Various global and local optimization algorithms, as well as many practical cases. Besides, this repository aslo uses common language and analogy to explain the thinking of various algorithms. —— Still Updating!!
Contents: common local optimization and global optimization algorithms.
Tips: - The speed of gradient descent algorithm is slow, the number of iterations is large, and the final result is approximate; - Newton method uses the second-order Taylor expansion approximation of the function, converging very fast! - Conjugate gradient method is a compromise between gradient descent and Newton method! Having the convergence rage of Newton method and doesn't need the second derivative! —— Recommend!!
Monte-Carlo(MC): Choose the best one based on a large number of samples. For example, There are 1000 apples in a basket, and you take one out at random every time. Then, you take another one out, comparing it with the previous one and keep the bigger one. Follow this loop. The more times you sample, the more likely you are able to pick the largest apple! But unless you take out all 1,000 apples, you never know for sure if the one you're keeping is the biggest one. You know, even if you've got 999 of them, the last one still has the possibility to be the biggest apple! Advantage: As long as there is a sufficient number of sampling times, we can certainly get a good result, which means that the algorithm must converge. Disadvantage: need a lot of sampling!

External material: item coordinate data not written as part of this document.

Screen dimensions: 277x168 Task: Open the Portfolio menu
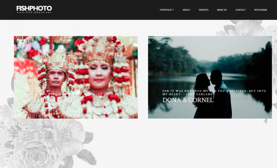(165, 10)
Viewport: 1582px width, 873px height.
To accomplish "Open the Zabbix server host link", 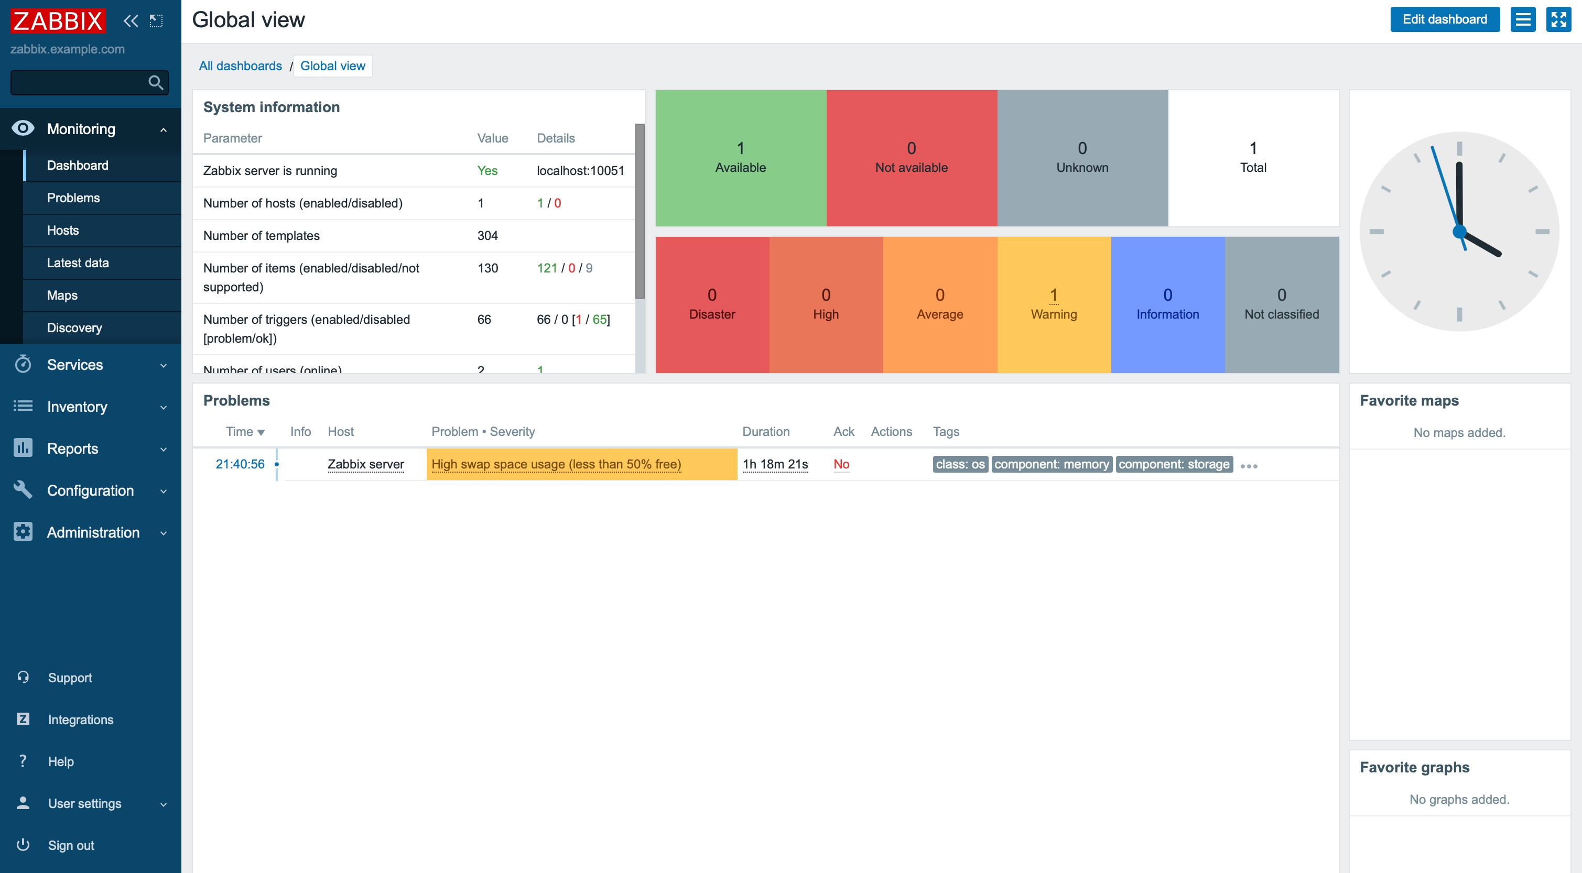I will (x=365, y=464).
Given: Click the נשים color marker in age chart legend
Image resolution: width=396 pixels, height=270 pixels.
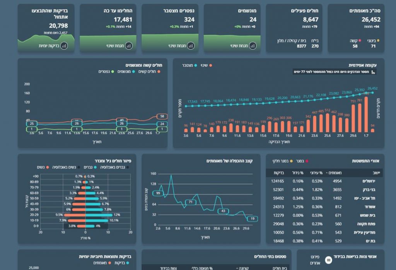Looking at the screenshot, I should (48, 167).
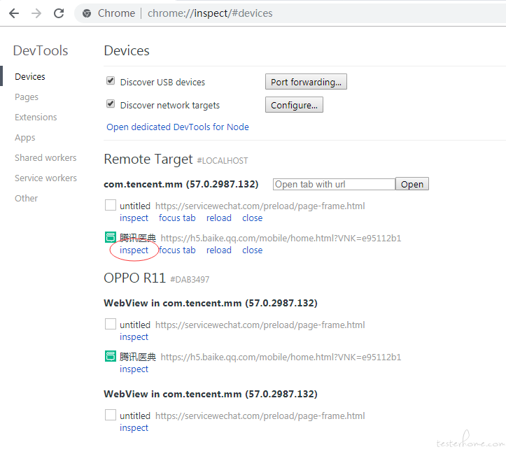506x454 pixels.
Task: Click the green 腾讯医典 favicon under OPPO R11
Action: tap(111, 356)
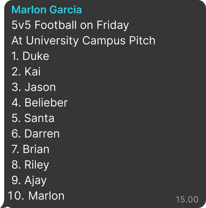Select list entry 9. Ajay
Viewport: 206px width, 208px height.
[29, 181]
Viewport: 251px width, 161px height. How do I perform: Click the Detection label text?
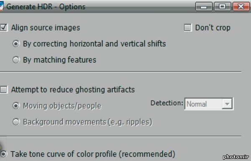click(x=166, y=103)
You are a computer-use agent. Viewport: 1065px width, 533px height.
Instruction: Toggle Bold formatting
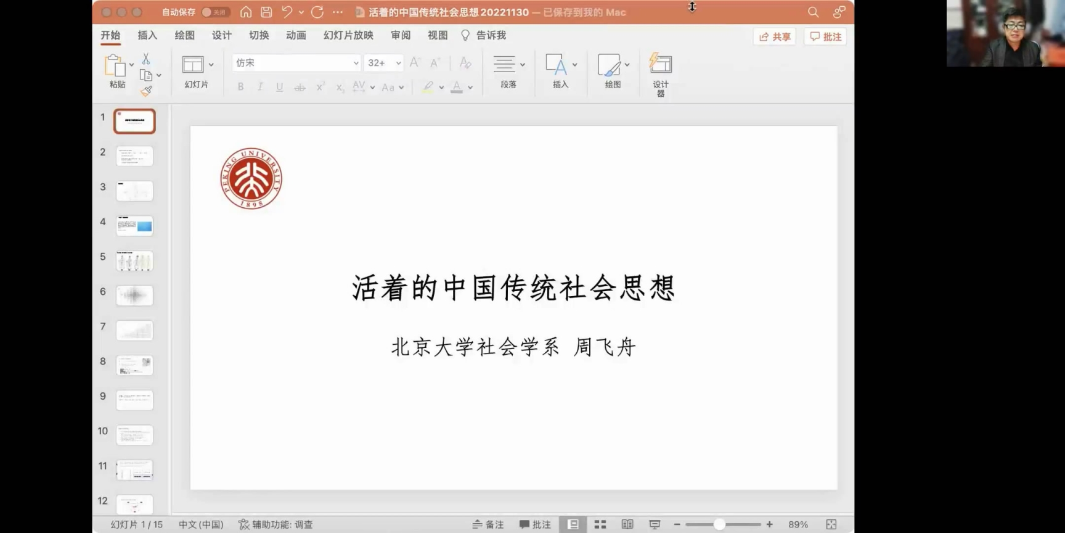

Simulated-annealing(SA): This algorithem gradually knows what its goal is! And it keeps moving toward a clearer goal, less and less distracted by temptation. For example, in order to find out the highest mountain on earth, a rabbit doesn't have the right strategy at the beginning. So it jumps at random for a long time. During the trying time, it may go up to high places, step into flat ground or gully. But as the time passes by, this rabbit wakes up and jumps directly to the highest destination, and finally reaches Mount Everest. Advantage: The global optimal solution can be found under the finite number of iterations. Disadvantage: For some very complex functions, such as having many local extremum points, if the initial value is not found well, it is very likely that the global optimal solution cannot be found eventually.
Particle-swarm optimization(PSO): Information is shared! Search as a team! Team members share information and make progress together to avoid individuals have shortsightedness and lack of global consciousness. For example, just like in Go Game, focusing only on one corner of the battle does not necessarily lead to the final victory. You should look at the whole board and think of all the pieces as a team. Advantage: Better than SA, and can be computed in parallel. —— Recommend!!
Tips: - In complex functions(many minimum traps), such as the Schaffer function, MC and PSO have good results, but SA is easy to be caught in traps. - PSO has faster computing speed than MC, and has good parallelization characteristics! Easy to change it to a parallel program. - If the actual function is not too complicated (unlike Schaffer), PSO is a good and economical choice! - MC works for any problem! Yes, it can find out global optimality for any complex functions as long as doing enough sampling(it is easy to conclude from the idea of this method)!
Ant-colony optimization(ACO): Like PSO, the ACO also relys on the strength of the teamwork to find the final target! What's special about the ACO is that its 'pheromones evaporate', this concept is unique!
Tips: - When a problem/function is more complex(many local extreme traps), the local minimum points, which are very close to the global optimal point, are the most confusing! SA, PSO, ACO are all likely to fall into these traps, and this problem cannot be solved easily just by adjusting superparameters. The only way to get out of this trap in the current model is to go back and run the program again! Therefore, the choice of the initial value/location/point is very critical!!
内容：常见全局最优、局部最优算法合集 + 思路总结
注意： - 梯度下降算法速度较慢、迭代次数较大，并且最后的结果是近似值； - 牛顿法利用函数的二阶泰勒展开近似，可以一步到位（收敛很快）！并且结果的精度很高！缺点是需要用到海森矩阵，即函数的二阶导！ - 共轭梯度法是介于梯度下降和牛顿法之间的折中方法，既有牛顿法的收敛速度，又不需要用到函数的二阶导！推荐这种方法！
注意： - 当一个问题/函数较为复杂时(有很多局部极值陷阱)，往往离全局最优“较邻近”的局部极小值点们最具有迷惑性！模拟退火、粒子群、蚁群这三种算法都有可能出现走不出这“最后一关”的情况！这是调参数所不能解决的问题了！唯一可以保证在当前模型下走出这样的陷阱的办法就是重新走。总结：“行百里者半九十”，最后的路最难走。